▶ **Task**
Your answer should be the data below, reproduced with nothing changed.

------ Given data ------

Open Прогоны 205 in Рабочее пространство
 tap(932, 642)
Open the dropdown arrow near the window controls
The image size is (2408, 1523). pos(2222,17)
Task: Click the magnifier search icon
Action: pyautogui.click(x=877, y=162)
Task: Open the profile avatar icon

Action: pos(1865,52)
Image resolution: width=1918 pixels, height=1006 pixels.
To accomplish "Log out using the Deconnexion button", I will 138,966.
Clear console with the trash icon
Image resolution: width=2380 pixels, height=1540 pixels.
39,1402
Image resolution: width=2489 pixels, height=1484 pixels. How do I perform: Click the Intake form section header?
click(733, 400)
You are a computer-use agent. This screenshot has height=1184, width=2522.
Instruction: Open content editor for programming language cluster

------

▶ **Reply to the exercise**
Open Прогоны 205 in Рабочее пространство
 tap(932, 642)
Open the dropdown arrow near the window controls
The image size is (2408, 1523). pos(2222,17)
Task: Click the magnifier search icon
Action: pyautogui.click(x=877, y=162)
Task: Open the profile avatar icon

Action: pos(1865,52)
Image resolution: width=1918 pixels, height=1006 pixels.
To accomplish "Log out using the Deconnexion button", I will 138,966.
Clear console with the trash icon
Image resolution: width=2380 pixels, height=1540 pixels.
39,1402
Image resolution: width=2489 pixels, height=1484 pixels. How do I perform: Click the Intake form section header?
click(733, 400)
You are a computer-use agent. This screenshot has height=1184, width=2522.
Instruction: Open content editor for programming language cluster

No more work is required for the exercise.